1300 hours: Held quarters for all hands on the flight deck: another naval tradition that we use to acknowledge the efforts and accomplishments of the crew in front of their peers. Today I recognized our Sailor of the Quarter. In addition to official recognition, I also use quarters to interact with my crew–I normally start with the greeting “Good afternoon, shipmates,” and they respond in strong unison with “Good afternoon, Captain”; this is a very spirited crew! When I speak to the crew, my goal is to weave together practical, everyday examples of the good things people do as a means to inspire ourselves to higher levels of performance. Many times, I only have a general idea of what I will say; I let my heart take over from there. To me, practical, heartfelt, on-the-spot recognition of the tangible things around us is much more powerful than following some convoluted book on how to motivate people. Good or bad, there are many examples in our daily lives that we can draw lessons from. This crew is target-rich with good things to talk about!

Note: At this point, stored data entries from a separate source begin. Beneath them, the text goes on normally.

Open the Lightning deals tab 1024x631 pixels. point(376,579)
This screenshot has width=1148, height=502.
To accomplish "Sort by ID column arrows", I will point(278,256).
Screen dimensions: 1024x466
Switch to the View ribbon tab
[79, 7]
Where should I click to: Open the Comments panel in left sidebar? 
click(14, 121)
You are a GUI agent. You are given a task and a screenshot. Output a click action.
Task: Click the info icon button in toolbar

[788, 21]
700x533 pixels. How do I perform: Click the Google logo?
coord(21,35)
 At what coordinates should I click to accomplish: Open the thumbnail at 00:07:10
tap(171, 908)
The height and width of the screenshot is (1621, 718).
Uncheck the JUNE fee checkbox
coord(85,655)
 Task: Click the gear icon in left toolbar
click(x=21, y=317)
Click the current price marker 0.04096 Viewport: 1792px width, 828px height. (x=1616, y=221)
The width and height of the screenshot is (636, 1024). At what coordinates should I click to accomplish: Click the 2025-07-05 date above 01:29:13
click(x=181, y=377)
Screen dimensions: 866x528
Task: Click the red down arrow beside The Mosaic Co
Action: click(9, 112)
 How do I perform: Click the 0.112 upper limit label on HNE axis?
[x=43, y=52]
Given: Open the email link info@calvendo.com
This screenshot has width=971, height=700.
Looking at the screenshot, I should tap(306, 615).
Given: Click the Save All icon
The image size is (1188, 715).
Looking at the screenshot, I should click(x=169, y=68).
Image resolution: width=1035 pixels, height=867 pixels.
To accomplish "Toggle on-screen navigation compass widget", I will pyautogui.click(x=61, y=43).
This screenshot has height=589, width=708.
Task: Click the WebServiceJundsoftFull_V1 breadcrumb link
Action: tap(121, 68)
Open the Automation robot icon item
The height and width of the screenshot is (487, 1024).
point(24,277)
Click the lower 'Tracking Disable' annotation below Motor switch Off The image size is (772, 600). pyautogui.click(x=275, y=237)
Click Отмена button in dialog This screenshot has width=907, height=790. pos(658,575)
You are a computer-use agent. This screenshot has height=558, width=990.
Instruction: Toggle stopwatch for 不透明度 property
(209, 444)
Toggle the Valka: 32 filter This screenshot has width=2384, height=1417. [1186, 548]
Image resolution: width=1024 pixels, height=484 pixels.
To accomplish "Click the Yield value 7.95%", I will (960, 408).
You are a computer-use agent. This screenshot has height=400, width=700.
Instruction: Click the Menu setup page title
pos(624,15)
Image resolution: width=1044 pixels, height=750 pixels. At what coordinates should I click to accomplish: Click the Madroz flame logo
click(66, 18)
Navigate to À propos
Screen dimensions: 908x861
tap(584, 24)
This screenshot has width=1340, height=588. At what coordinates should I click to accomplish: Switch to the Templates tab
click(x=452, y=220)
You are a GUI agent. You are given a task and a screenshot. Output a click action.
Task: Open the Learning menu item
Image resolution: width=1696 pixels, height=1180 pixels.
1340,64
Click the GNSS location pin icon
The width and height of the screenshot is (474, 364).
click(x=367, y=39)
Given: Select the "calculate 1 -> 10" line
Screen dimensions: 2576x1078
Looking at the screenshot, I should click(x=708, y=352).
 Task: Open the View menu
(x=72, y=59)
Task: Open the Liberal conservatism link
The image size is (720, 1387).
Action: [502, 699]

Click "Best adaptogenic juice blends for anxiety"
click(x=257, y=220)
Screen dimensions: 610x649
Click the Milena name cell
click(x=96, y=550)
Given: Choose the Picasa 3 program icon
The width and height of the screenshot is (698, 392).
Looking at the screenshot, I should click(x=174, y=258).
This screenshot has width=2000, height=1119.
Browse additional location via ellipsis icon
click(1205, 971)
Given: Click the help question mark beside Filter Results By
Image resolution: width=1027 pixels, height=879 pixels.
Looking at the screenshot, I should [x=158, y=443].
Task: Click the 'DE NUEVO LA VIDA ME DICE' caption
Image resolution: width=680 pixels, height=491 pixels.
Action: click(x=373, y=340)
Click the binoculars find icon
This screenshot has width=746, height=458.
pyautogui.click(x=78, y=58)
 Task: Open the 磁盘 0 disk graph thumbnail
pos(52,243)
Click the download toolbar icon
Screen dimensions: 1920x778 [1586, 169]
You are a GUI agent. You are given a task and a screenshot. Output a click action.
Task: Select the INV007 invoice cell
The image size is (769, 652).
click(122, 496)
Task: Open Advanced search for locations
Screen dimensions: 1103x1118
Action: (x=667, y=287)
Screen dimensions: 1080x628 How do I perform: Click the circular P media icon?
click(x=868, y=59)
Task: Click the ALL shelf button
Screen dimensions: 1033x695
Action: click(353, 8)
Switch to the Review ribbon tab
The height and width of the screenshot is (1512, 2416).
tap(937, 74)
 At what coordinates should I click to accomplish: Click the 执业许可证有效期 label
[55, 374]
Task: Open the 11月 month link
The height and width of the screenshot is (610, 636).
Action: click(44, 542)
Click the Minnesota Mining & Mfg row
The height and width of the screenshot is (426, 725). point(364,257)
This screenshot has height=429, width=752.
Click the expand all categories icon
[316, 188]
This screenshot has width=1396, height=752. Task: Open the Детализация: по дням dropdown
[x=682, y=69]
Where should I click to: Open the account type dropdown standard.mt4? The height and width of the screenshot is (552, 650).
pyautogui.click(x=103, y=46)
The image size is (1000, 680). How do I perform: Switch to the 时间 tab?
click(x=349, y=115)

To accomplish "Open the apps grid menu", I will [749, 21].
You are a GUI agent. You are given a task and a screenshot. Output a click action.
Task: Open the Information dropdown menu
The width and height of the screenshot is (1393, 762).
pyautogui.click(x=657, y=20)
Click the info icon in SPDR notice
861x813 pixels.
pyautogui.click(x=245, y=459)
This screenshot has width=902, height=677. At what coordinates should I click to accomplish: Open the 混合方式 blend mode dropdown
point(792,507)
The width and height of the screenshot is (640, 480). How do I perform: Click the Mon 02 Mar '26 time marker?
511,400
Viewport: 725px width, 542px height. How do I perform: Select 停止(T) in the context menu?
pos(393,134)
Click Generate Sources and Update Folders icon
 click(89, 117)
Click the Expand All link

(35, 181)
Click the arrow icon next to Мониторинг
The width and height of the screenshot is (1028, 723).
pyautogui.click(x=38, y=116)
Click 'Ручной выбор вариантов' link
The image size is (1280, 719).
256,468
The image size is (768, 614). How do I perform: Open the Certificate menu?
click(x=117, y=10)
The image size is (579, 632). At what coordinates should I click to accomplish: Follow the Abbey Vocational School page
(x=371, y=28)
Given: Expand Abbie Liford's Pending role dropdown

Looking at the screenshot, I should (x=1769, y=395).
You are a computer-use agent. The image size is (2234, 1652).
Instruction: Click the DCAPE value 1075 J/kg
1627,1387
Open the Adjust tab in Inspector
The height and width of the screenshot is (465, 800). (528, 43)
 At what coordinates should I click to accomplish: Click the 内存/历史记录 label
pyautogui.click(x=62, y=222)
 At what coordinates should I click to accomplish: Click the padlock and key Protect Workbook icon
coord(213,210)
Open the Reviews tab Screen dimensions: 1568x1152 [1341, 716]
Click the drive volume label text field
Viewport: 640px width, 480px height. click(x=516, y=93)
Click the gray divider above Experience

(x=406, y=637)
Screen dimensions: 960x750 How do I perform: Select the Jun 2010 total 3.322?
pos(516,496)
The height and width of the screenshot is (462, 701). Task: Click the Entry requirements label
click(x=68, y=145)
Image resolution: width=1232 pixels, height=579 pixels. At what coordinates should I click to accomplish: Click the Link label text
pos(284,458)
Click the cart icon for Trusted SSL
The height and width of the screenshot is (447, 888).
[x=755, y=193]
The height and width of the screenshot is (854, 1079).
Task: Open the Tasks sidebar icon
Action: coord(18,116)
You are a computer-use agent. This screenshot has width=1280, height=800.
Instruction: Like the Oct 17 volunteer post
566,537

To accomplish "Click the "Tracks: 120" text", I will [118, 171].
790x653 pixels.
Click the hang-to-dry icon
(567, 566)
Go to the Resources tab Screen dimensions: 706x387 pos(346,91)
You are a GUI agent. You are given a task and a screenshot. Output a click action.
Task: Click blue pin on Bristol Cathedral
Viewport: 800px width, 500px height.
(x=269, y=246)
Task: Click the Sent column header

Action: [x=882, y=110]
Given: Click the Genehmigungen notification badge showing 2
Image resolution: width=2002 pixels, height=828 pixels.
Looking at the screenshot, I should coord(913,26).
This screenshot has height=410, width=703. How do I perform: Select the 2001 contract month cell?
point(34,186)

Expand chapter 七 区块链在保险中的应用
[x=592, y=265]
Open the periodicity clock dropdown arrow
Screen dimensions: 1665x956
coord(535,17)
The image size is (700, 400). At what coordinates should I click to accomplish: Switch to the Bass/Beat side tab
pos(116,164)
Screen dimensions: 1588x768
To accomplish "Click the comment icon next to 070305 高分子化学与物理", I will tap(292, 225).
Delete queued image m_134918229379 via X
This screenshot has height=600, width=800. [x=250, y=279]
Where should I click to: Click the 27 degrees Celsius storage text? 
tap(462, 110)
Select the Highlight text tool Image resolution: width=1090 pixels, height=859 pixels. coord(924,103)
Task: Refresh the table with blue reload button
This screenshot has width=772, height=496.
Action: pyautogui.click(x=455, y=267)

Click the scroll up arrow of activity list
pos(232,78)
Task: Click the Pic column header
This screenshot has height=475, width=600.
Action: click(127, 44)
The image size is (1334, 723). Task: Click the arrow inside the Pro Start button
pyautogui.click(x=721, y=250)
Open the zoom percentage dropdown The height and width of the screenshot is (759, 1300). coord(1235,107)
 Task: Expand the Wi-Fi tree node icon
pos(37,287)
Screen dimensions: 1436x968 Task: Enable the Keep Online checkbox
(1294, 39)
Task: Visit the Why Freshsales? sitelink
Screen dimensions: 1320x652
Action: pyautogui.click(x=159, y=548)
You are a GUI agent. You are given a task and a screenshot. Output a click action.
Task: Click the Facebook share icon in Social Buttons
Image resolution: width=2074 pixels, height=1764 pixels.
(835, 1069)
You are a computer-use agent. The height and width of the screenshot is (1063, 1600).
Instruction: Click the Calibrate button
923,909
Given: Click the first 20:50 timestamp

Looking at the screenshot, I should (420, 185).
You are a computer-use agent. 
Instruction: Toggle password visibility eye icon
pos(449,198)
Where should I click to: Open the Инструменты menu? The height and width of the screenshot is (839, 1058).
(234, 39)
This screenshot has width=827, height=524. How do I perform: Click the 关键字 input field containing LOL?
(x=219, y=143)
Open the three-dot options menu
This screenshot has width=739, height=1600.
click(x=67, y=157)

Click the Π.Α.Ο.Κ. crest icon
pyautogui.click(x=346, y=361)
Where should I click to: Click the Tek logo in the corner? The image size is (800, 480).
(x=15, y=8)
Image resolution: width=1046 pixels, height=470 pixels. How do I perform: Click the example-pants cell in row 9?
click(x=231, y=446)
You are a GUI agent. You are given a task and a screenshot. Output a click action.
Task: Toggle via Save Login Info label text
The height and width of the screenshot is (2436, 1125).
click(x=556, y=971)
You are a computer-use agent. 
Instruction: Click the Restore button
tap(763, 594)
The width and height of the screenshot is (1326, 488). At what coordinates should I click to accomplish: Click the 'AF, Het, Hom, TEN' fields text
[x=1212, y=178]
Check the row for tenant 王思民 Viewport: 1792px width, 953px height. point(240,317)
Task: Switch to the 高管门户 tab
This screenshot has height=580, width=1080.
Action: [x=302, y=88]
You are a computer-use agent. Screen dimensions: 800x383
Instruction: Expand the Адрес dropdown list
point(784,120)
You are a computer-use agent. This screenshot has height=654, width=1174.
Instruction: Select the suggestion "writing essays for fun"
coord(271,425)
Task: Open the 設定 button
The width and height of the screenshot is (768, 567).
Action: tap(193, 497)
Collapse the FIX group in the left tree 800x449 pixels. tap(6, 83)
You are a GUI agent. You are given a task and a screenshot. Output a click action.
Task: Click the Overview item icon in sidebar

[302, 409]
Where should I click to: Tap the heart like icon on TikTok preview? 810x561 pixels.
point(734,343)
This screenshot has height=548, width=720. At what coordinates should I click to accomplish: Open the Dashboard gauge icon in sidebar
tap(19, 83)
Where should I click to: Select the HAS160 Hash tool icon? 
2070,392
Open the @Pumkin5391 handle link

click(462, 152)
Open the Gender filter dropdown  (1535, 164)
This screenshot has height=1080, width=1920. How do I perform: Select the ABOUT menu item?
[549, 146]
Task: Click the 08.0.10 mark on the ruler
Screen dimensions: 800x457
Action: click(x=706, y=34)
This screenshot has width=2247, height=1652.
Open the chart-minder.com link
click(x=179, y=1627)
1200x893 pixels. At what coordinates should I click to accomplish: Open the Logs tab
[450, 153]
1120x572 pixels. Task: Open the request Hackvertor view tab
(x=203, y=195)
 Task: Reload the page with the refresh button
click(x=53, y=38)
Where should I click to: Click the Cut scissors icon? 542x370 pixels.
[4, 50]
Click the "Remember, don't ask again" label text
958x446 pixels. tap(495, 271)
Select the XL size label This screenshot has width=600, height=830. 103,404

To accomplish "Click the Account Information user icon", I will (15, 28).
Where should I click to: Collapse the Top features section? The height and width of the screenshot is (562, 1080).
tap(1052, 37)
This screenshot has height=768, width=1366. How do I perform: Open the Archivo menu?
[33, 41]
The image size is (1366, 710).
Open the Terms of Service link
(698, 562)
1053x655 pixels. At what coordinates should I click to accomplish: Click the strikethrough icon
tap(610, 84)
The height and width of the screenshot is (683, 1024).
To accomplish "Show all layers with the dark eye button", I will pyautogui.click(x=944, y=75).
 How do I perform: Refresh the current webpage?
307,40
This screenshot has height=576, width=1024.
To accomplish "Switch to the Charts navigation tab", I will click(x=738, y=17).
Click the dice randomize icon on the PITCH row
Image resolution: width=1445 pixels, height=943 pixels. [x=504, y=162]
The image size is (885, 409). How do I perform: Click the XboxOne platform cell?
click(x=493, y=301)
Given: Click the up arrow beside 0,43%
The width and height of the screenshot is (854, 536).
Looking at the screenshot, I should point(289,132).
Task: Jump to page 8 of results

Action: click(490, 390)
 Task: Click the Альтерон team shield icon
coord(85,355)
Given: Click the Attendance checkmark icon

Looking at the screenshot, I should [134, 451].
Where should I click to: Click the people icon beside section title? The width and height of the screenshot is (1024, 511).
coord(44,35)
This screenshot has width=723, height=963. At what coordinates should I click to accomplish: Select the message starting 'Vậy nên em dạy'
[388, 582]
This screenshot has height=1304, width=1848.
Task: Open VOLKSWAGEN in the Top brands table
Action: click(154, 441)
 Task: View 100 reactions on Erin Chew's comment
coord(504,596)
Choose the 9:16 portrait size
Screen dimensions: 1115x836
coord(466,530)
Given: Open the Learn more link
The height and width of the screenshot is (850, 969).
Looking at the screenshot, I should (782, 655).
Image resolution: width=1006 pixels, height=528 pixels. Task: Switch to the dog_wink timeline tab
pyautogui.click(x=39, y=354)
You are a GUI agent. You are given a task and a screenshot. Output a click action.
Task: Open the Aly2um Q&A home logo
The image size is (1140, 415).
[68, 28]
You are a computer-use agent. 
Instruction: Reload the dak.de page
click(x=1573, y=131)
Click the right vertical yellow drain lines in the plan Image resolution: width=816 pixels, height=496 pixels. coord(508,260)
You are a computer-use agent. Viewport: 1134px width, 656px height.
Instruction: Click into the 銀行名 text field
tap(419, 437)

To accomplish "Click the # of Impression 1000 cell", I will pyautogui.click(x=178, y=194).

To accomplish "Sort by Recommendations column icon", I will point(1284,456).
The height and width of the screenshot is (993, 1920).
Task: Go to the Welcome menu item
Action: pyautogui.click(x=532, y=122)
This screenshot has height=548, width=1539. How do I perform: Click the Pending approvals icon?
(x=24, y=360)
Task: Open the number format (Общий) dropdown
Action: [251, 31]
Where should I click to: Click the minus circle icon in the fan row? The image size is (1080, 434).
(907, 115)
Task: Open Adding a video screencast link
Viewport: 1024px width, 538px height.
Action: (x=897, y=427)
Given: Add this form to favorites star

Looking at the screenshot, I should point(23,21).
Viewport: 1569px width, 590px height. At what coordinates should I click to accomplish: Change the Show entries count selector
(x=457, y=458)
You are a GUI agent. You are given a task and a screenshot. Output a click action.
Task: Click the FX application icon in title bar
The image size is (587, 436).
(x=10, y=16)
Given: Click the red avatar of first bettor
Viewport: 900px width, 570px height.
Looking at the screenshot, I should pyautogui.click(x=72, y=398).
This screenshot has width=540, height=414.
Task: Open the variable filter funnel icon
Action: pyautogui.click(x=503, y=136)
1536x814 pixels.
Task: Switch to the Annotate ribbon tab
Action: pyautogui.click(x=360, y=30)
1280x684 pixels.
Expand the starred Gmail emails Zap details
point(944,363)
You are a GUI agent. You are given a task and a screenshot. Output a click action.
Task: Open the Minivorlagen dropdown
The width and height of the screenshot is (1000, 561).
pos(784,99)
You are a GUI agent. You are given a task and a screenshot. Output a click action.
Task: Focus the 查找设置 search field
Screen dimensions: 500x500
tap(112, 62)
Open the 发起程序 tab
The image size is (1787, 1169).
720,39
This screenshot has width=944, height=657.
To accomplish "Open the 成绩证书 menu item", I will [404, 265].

As I walked around the ship today I had an opportunity to ask a few shipmates what they thought of this deployment. While they all are looking forward to getting home, most were very appreciative of the opportunity to experience a different part of the world. Some went skiing in the Andes mountains of Chile; many liked the numerous statues and monuments that dotted many of the cities we visited; some relaxed for hours in a square or cafe; and of course, the restaurants and food were always special. As I listened to some of the stories describing their liberty, it occurred to me that many of the South Americans we interacted with proved to be some of the most unselfish people imaginable. And in turn, their unselfishness had a positive impact upon all of us. A cab driver that chauffeured part of the crew in Guayaquil, Ecuador, drove several hours to meet us in our next port of Salinas, Ecuador, so that he could drive the crew around free. We’ve been given barbecues, luncheons, and dinners, and in many respects treated like royalty. In Montevideo, some of the crew ate at a restaurant where they were charged only for the dinner and none of their drinks. You would be proud of how this crew has responded in kind. Three shipmates stopped to assist two people and an infant when their car had rolled over on a highway in Valparaiso, Chile. They removed the people, rendered first aid and directed traffic around the accident. Several more intervened when some drunken citizens were harassing two kids in Ecuador. Much of our spare change was given away to many of the needy kids on the street. Interactions of this nature can happen only if there is a sense of camaraderie and cohesion between peoples; grounded in the things we value most–our freedom and love of the sea. I believe we bonded so well with the people of South America because we believe in our organization’s founding principles of humanitarian service to our country and to all of those who go out to sea in ships.